Parkinson's disease (PD) is the second most prevalent neurodegenerative disease and arises from dopamine (DA) neuron death selectively in the substantia nigra pars compacta (SNc). Rit2 is a reported PD risk allele, and recent single cell transcriptomic studies identified a major RIT2 cluster in PD DA neurons, potentially linking Rit2 expression loss to a PD patient cohort. However, it is still unknown whether Rit2 loss itself is causative for PD or PD-like symptoms. Here we report that conditional Rit2 silencing in mouse DA neurons drove motor dysfunction that occurred earlier in males than females and was rescued at early stages by either inhibiting the DA transporter (DAT) or with L-DOPA treatment.
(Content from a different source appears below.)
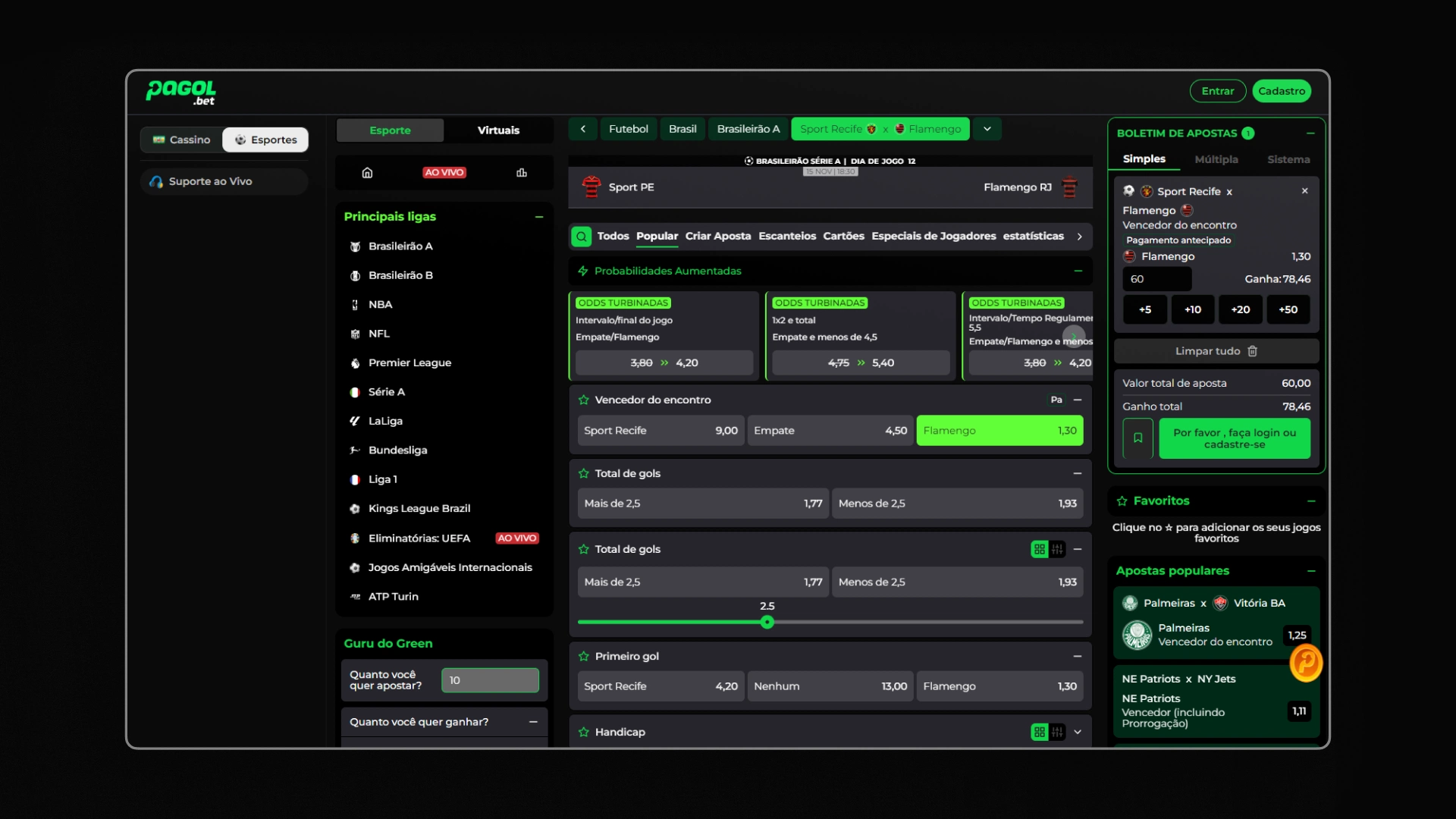
Task: Open the orange floating chat icon
Action: click(x=1306, y=663)
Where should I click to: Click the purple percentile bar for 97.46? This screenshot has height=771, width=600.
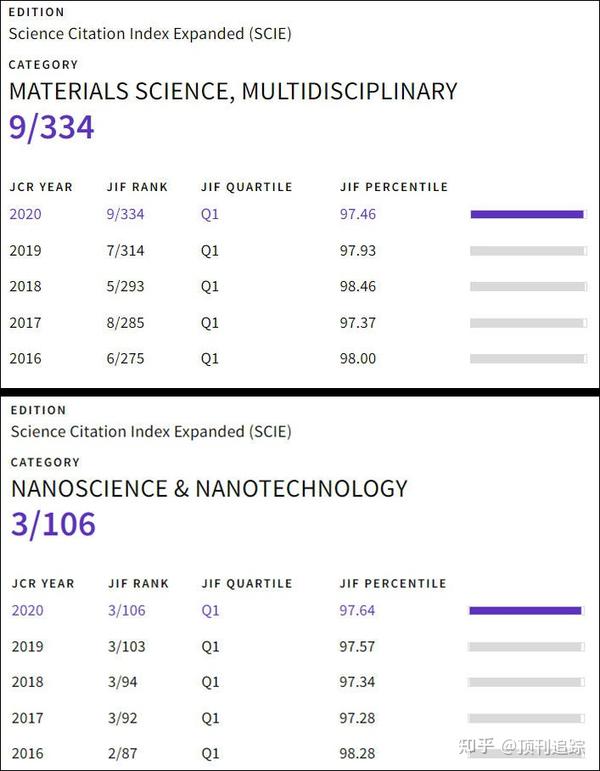526,214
Motor dysfunction was accompanied by decreased DA release, striatal DA content, phenotypic DAergic markers, DA neurons, and DAergic terminals, with increased pSer129-alpha synuclein and pSer935-LRRK2 expression. These results provide the first evidence that Rit2 loss is causal for SNc cell death and a PD-like phenotype, and reveal key sex-specific differences in the response to Rit2 loss.